The August issue of Alaska Economic Trends has confirmed what we’ve known all along and that is home prices haven’t dropped during Alaska’s three year recession. However, they do have a good take on why that hasn’t happened. As previously discussed in their July issue, Alaska migration patterns with Anchorage at the epicenter has helped keep prices stable. Plus, some job losses, particularly in the oil industry, have been among nonresidents who don’t own homes in Alaska. If you’re a frequent flyer on Alaska Airlines chances are you’ve probably sat next to some of these itinerant jobbers who may live as far away as Florida and commute to and from the North Slope.  

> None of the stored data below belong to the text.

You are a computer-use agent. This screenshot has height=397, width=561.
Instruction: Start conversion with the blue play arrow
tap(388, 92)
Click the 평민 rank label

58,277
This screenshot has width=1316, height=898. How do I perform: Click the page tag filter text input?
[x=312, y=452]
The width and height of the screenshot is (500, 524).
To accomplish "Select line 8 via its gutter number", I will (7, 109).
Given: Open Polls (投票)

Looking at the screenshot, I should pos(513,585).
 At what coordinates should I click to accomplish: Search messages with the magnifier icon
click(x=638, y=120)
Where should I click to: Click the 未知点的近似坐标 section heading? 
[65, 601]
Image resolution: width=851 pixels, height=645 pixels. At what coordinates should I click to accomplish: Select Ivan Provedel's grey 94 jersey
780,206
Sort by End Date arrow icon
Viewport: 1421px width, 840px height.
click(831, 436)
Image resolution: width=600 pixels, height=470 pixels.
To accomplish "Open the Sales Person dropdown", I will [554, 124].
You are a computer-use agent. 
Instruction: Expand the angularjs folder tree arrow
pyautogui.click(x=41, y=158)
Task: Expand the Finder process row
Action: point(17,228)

Interest rates still under 5% for a 30 year fixed rate mortgage has also helped keep our market stable although I maintain the five basic reasons people buy and sell homes have nothing to do with interest rates but changing factors in an individual or family’s life. Those are marriage, birth, death, divorce and job change. Obviously job change is a dominant factor—both positive and negative as most buyers need a verifiable and steady source of income in order to qualify for a mortgage, although I am continually amazed at the number of cash sales that occur in all price ranges. Alaska has a lot of quiet wealth.  We are also seeing some equity extraction from the stock market as investors turn to real estate. With uncertain and changing economic policies, many investors, large and small, turn to the old time staple of real estate investing.

The report used the term ‘controlled’ building as one reason for our housing stability. “Controlled’ requires me to ask the questions of who and why is doing the controlling. I would not want to think this market is being deliberately controlled by forces unknown to me or others in our industry. Instead, we have a lack of home building due to the continued high cost of development, lack of land and an unwillingness of our local government to loosen the oversight requirements for vertical home construction and horizontal residential development which go far beyond the need for protective health and safety regulations. 

The reality is that our lack of new home construction is hitting a crisis point. The six month building report recently published by the MOA shows more than a fifty percent drop in new housing starts compared to last year’s six months report. Only 121 housing units were permitted compared to 300 in 2017 for the same time period.  That number includes permits for single family, duplex and multi-family. Less than one hundred single family homes were permitted.  Only twenty-eight duplex units and not one multi-family permit had been issued through June. Alaska’s population is projected to stabilize and may even have slow growth as a result of increased births. But, what happens if and when Alaska comes out of its three year recession?  Where will an influx of population or growing families live in Anchorage?